**What to work on**:
From the data below, copy exactly the lines that lie between the one holding "The height and width of the screenshot is (627, 912)." and the one holding "Task: Collapse the left parameters panel", including both, and nothing more.

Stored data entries
________________

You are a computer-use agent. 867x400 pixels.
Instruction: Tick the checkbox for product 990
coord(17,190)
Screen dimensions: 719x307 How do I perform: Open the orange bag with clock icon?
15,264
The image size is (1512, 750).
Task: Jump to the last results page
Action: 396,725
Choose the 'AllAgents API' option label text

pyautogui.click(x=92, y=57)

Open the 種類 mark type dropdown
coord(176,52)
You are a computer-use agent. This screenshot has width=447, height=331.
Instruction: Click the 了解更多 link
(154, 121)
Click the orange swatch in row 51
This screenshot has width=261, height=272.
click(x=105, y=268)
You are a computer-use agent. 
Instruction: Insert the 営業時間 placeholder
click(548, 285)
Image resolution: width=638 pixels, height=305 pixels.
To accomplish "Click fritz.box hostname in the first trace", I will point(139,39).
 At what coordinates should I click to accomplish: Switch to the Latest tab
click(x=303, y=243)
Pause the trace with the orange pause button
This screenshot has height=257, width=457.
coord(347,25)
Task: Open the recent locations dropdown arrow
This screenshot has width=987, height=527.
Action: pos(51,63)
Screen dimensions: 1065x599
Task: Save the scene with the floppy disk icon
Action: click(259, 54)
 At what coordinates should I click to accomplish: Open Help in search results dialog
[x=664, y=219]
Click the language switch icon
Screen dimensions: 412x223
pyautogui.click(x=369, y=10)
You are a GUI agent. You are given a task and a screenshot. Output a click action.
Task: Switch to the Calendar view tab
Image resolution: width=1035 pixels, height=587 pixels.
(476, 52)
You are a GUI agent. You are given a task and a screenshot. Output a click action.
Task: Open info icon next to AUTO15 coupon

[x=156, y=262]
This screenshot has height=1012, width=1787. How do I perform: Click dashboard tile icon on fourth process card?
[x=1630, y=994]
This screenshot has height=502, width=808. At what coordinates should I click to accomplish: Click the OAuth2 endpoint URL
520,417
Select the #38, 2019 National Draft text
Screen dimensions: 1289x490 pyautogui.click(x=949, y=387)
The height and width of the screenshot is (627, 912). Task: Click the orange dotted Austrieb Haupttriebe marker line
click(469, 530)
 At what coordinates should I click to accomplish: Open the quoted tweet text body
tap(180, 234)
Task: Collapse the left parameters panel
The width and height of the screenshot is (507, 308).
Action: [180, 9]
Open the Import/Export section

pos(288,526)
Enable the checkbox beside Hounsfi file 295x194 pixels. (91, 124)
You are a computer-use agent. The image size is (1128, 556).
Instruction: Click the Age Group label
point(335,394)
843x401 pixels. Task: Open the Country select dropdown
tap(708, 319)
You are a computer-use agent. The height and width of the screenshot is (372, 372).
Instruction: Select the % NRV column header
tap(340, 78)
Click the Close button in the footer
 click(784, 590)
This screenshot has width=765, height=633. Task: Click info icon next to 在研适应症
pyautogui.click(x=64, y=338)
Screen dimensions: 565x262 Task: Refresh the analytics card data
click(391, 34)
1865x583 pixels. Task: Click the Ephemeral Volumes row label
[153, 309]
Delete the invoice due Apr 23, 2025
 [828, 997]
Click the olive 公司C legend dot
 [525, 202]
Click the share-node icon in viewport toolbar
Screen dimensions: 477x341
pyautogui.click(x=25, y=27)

________________

**Expected answer**:
The height and width of the screenshot is (627, 912). Task: Click the orange dotted Austrieb Haupttriebe marker line
click(469, 530)
 At what coordinates should I click to accomplish: Open the quoted tweet text body
tap(180, 234)
Task: Collapse the left parameters panel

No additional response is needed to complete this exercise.